At our most recent meeting with my oncologist we learned that some results have come back regarding the genomic analysis of the biopsy material from my tumor. As I mentioned in an earlier post, a tumor’s growth is often driven by a specific mutation, and for some of the more common mutations, there are specific drugs. These drugs work in a variety of ways — for example, they can prevent the production of the enzymes that enable the tumor cells to replicate. (Below are the common mutations and the relevant drugs).

I was a little bummed to learn my tumor doesn’t have the FGFR2 mutation because there are 3 or 4 drugs for that one. But I was happy to learn that it does have the IDH1/2 mutation, for which there is the drug ivosidenib (brand name Tibsovo).

I was also reading online that a tumor can have more than one mutation, and that sometimes these mutations are in different locations. So one mutation is driving growth over here, while a different mutation is driving growth over there. I’ll admit this kind of freaks me out. On the one hand, more mutations might mean more possible targeted therapies; on the other hand, it might mean that one drug will work at one part of the tumor, but not a different part.

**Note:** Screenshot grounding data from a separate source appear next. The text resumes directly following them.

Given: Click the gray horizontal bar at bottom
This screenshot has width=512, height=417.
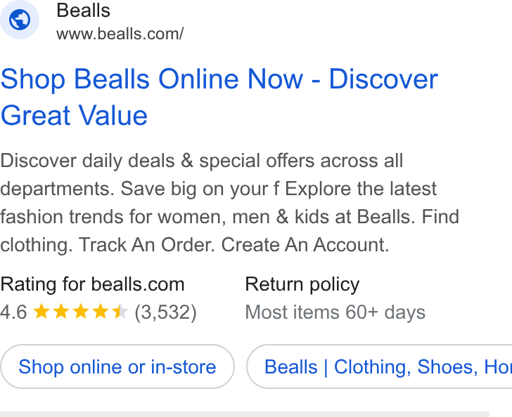Looking at the screenshot, I should 245,414.
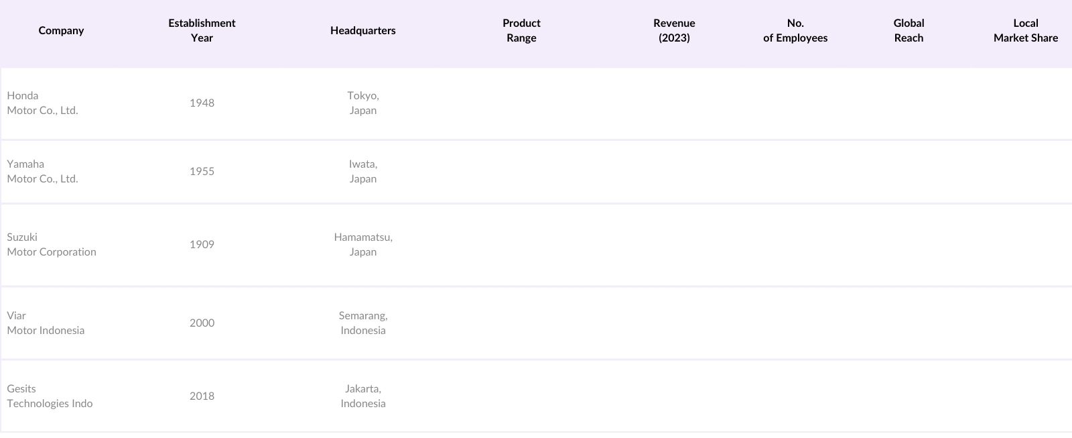Select the 1909 establishment year cell
The height and width of the screenshot is (438, 1072).
202,245
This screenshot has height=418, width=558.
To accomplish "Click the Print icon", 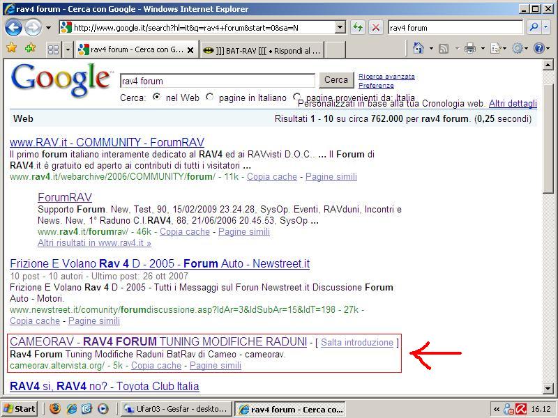I will click(x=469, y=49).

In any case, at least my tumor has at least one mutation for which there is a drug. 50% of patients do not. I won’t be starting on this drug immediately. I think this is a “let’s keep it in the back pocket for when we really need it” kind of situation.
I also just want to say that I am fine. (I realize that when I don’t post for a while some people worry). I had a stretch of 3 or 4 days when I literally lay on the couch and napped most of the time. But then one morning I woke up feeling AWAKE, and I had a wonderful stretch of 3 high-energy days. It is a profound relief to me that the exhaustion I was feeling was short-lived.

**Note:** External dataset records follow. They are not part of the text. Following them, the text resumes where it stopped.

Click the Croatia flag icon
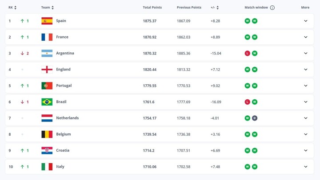320x180 pixels. (47, 151)
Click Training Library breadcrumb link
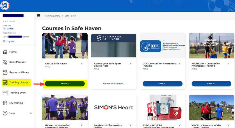The width and height of the screenshot is (235, 128). (x=52, y=16)
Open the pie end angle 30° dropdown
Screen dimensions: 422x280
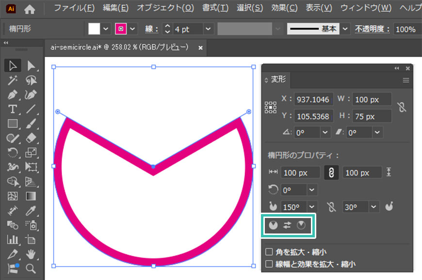coord(373,207)
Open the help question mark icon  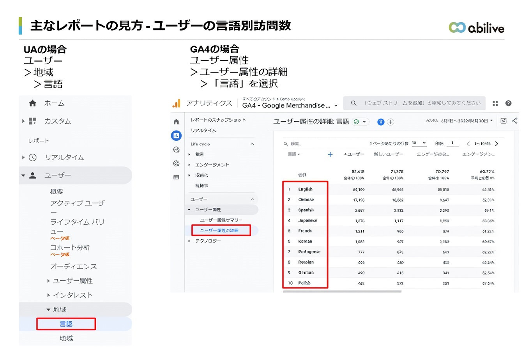(x=508, y=103)
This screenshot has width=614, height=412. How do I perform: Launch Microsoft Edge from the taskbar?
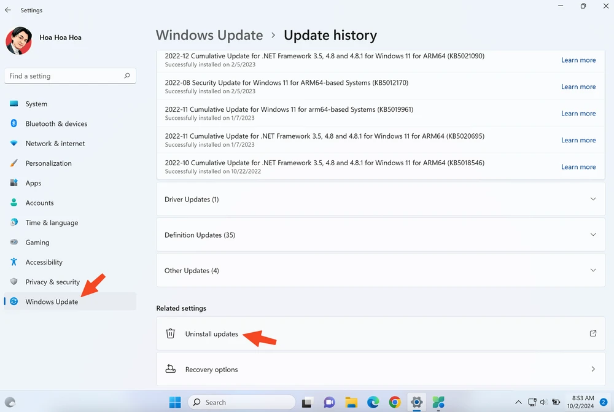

I talked about it with my therapist, and she said it could be chemo side effects, but could also be grief. And I suppose that’s possible. I haven’t consciously been experiencing grief recently — for the loss of what still feels like “my real life,” for the loss of the long future I probably won’t have, for my loss of energy and strength, for all the beautiful hikes I probably won’t do, for the likelihood that I won’t be able to see who my niece becomes as a grownup. So, I haven’t been feeling it, but all the griefs immediately come to mind without effort. And sometimes I’ll be hugging my husband before bed at night and I’ll think, “Boy am I going to miss hugging him when I’m dead.” (Sorry, honey, I think that last sentence will make you laugh and cry).

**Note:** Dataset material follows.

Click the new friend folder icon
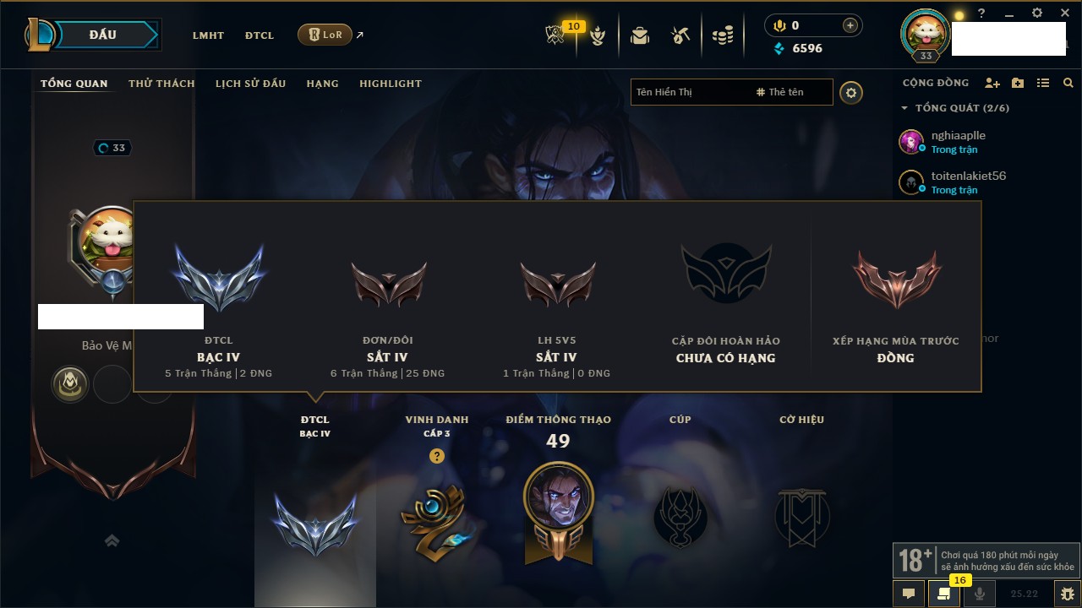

So yes, maybe the fatigue is a way of experiencing that subconscious grief, or a way of processing it without really having to process it. But I’m happy not to feel it. Now is not the time for feeling grief. Now is the time for walks in fall weather, laughing with my sister, doing whatever I can to shrink this damned tumor, enjoying the delicious dinners made by my husband, and maybe, just maybe, planning a hiking vacation with some friends in the spring.